◆ Task brief: Every line below from the one containing "You are a computer-use agent. This" through the one containing "Task: Select the Rectangular Marquee tool" must be transcribed exactly. Omit all lines outside that stretch.

◆ Data shown:
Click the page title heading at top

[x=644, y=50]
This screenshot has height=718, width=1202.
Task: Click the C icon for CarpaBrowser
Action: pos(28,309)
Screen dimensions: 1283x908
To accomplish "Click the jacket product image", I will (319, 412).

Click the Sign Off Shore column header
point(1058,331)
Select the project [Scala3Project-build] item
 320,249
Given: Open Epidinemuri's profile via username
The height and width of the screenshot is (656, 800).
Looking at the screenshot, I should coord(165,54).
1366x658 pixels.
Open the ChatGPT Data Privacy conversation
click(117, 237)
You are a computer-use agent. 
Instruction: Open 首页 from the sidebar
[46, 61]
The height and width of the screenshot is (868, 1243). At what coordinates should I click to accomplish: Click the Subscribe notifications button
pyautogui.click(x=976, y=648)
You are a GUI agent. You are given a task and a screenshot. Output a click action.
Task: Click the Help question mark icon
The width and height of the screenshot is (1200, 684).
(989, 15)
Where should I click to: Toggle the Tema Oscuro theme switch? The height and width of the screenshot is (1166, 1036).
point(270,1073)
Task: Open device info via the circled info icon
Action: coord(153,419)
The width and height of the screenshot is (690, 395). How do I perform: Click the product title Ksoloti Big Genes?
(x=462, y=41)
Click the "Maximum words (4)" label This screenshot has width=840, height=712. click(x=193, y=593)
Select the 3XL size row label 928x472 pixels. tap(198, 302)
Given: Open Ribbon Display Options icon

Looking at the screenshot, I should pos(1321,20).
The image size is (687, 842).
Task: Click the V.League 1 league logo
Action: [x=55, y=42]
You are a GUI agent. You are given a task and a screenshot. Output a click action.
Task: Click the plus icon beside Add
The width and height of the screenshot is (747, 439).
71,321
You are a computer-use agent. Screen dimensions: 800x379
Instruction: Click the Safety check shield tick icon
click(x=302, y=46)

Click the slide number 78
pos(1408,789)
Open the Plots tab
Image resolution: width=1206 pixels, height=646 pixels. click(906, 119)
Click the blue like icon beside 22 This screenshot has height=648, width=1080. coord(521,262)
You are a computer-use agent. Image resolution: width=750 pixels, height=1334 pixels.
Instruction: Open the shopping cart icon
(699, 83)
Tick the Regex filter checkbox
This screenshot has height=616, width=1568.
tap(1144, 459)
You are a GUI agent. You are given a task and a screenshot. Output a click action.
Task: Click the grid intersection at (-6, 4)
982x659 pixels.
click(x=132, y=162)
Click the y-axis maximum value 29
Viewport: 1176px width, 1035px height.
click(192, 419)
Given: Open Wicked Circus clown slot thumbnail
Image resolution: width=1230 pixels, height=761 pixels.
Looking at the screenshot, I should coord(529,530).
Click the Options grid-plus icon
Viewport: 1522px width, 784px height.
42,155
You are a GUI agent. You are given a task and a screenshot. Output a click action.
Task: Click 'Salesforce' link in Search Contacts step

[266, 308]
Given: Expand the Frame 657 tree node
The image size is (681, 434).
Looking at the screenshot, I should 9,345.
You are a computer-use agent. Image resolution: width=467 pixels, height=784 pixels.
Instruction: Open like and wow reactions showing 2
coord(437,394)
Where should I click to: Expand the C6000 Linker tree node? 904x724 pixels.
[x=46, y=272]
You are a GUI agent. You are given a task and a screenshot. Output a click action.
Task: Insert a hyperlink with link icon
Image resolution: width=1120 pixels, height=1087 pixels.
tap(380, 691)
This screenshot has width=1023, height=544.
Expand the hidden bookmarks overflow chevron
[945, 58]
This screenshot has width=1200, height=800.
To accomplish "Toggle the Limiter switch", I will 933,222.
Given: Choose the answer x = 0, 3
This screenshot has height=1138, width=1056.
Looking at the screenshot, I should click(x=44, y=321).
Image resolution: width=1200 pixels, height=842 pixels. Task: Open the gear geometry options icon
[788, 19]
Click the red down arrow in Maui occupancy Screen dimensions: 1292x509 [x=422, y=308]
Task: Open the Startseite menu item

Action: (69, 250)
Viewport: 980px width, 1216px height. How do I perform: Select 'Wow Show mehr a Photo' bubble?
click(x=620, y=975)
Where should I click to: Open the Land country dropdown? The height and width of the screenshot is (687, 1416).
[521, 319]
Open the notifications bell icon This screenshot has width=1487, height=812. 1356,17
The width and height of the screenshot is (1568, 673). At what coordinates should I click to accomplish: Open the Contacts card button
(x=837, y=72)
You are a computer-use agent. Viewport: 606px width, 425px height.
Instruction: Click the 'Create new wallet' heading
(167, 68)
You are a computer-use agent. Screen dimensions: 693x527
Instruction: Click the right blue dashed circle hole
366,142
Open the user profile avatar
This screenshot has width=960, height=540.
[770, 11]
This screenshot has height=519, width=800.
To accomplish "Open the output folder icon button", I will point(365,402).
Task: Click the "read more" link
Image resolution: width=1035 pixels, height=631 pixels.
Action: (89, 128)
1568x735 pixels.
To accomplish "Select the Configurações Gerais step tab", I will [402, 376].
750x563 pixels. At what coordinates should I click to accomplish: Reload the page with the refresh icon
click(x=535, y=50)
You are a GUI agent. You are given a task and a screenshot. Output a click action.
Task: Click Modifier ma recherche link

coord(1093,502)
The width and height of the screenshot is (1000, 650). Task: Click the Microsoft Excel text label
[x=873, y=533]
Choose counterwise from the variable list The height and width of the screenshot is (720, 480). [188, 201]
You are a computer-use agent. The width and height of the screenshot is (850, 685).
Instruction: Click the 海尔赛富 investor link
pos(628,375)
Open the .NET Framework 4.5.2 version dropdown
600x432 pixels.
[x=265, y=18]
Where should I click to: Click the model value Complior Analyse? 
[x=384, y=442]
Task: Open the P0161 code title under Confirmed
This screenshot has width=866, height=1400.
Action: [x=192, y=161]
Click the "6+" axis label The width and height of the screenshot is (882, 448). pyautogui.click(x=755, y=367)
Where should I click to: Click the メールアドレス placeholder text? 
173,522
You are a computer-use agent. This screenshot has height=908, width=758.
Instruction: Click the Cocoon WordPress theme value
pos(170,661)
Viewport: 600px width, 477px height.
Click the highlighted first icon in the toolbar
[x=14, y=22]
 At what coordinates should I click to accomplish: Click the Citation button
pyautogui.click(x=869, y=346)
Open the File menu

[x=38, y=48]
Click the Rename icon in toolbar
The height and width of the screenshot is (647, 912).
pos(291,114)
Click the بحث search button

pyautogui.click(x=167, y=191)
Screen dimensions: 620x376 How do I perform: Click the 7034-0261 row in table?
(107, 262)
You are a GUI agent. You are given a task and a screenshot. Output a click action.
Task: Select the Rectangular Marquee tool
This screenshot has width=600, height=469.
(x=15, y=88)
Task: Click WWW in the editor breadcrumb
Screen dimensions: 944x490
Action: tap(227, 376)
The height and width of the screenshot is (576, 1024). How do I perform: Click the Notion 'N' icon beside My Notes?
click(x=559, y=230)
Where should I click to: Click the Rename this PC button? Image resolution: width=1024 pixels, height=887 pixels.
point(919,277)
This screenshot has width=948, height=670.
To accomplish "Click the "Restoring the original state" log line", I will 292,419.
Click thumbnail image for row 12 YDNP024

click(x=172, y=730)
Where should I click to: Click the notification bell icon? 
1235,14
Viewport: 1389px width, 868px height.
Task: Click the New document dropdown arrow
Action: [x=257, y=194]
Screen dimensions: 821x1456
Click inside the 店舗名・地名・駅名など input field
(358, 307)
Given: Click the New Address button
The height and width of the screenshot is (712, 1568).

◆ Exercise output:
You are a computer-use agent. This screenshot has height=908, width=758.
Instruction: Click the Cocoon WordPress theme value
pos(170,661)
Viewport: 600px width, 477px height.
Click the highlighted first icon in the toolbar
[x=14, y=22]
 At what coordinates should I click to accomplish: Click the Citation button
pyautogui.click(x=869, y=346)
Open the File menu

[x=38, y=48]
Click the Rename icon in toolbar
The height and width of the screenshot is (647, 912).
pos(291,114)
Click the بحث search button

pyautogui.click(x=167, y=191)
Screen dimensions: 620x376 How do I perform: Click the 7034-0261 row in table?
(107, 262)
You are a GUI agent. You are given a task and a screenshot. Output a click action.
Task: Select the Rectangular Marquee tool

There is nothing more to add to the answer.